“Where I wish we wasn’t,” replied a voice so close to the boys that they jumped. “Right plumb on the Grand Banks,” continued the invisible speaker, whom the boys now recognized as Captain Edwards.

“What’s wrong with the Banks?” asked Tom.

“Nothing wrong with them,” replied the skipper who now stepped from the curtain of fog and stood near the boys. “But Lord alone knows when we may be a-knockin’ into a fishin’ smack, or a-bearin’ down on a dory, or gettin’ run down by a liner. I wish to heaven this condemned fog would lift.”

Hardly had he ceased speaking when there was a hoarse shout from forward, a tearing, grating sound, and a vast dark mass loomed alongside as the Narwhal scraped past a fishing schooner, snapping off the smack’s jib boom. A moment later the stranger was lost in the fog and only faint, angry cries told of her whereabouts.

“Sarved the lubbers right!” exploded Cap’n Pem, as he came hurrying aft to see if the Narwhal had been injured. “Never a-blowin’ o’ nary a horn, nor a-ringin’ o’ their bell!”

“Did it hurt us any?” asked Tom excitedly.

“Carried away a couple of backstays,” replied the skipper. “Lucky we was both headed the same way.”

By now the fog was getting lighter with the rising sun.
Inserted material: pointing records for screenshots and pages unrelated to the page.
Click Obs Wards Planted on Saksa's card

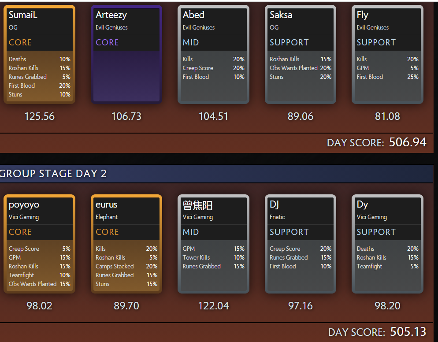293,68
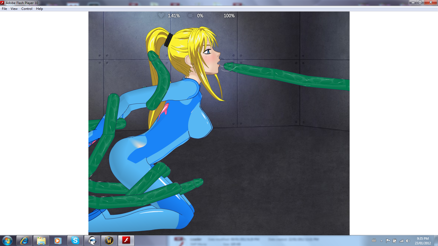Open Windows Media Player from taskbar
Screen dimensions: 438x246
pos(58,241)
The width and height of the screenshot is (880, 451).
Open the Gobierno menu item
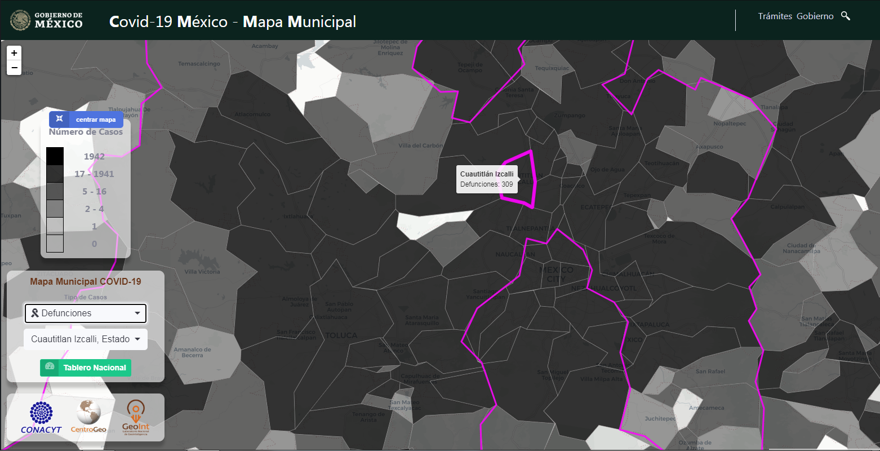coord(815,16)
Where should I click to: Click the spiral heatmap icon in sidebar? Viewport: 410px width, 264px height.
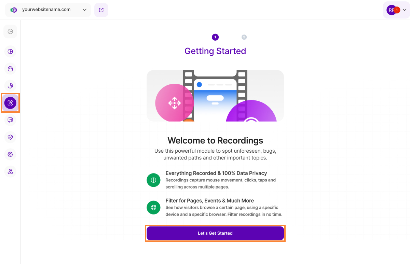[10, 86]

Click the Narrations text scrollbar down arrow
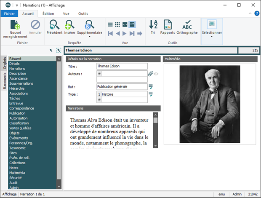point(155,145)
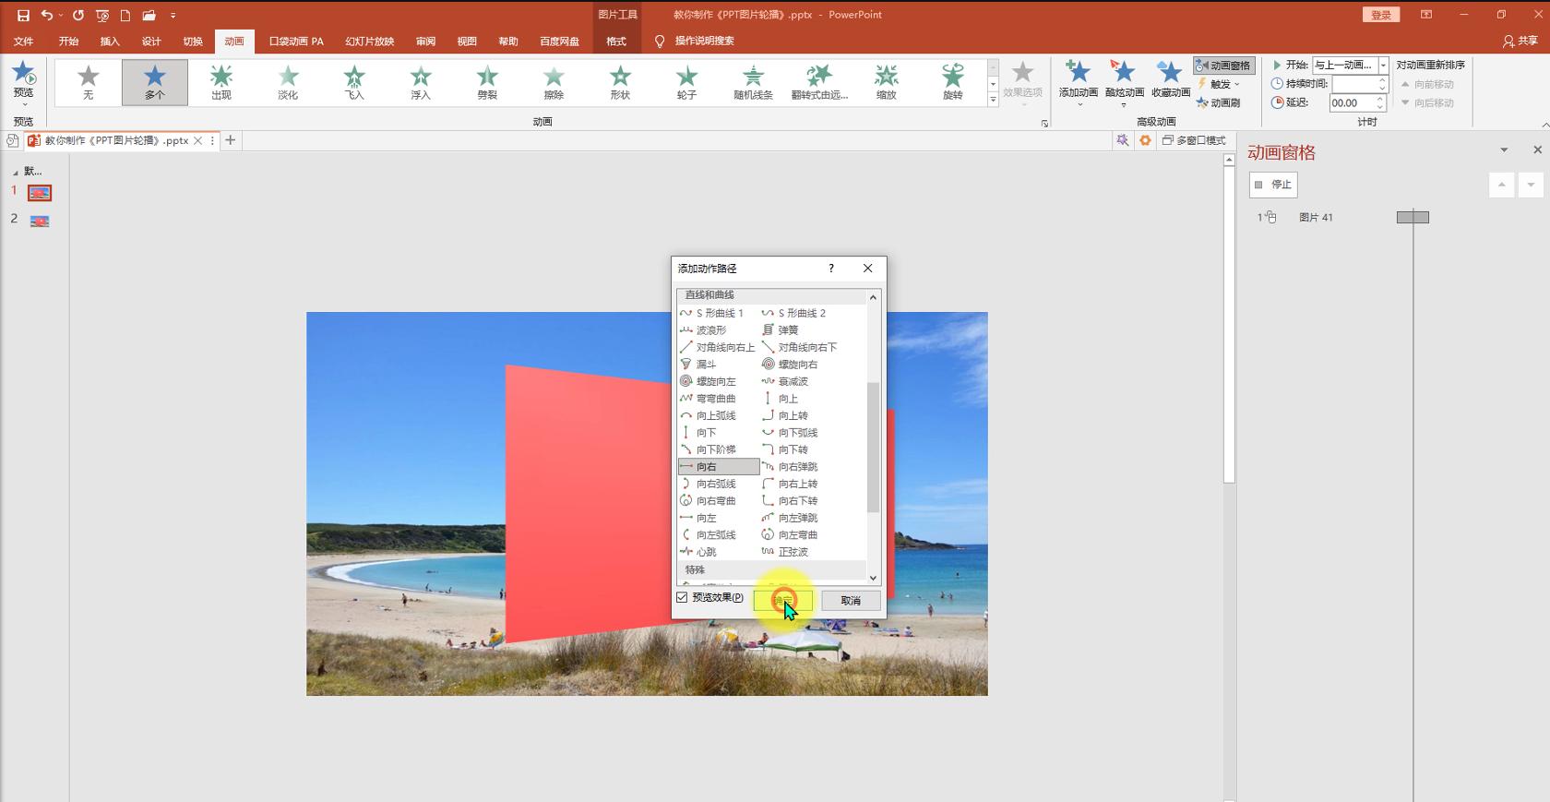Click the 酷炫动画 star icon
Viewport: 1550px width, 802px height.
pyautogui.click(x=1123, y=73)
The boys could see the lower portions of the sails, the lower masts, the ship’s deck as far forward as the forerigging, and the dull gray-green sea for a few hundred feet about the schooner. Beyond that, all was a solid wall of gray through which the Narwhal forged slowly ahead, horn and bell constantly sounding warnings, and with men aloft striving to peer into the impenetrable murk.

“I should think they’d stop and anchor, or heave to until it lifts,” remarked Jim.

“Better to keep movin’,” declared Mr. Kemp, who was peering first to one side and then the other. “Long as we’ve steerage way on, we’ve a chance to dodge another ship—if we see ’em in time.”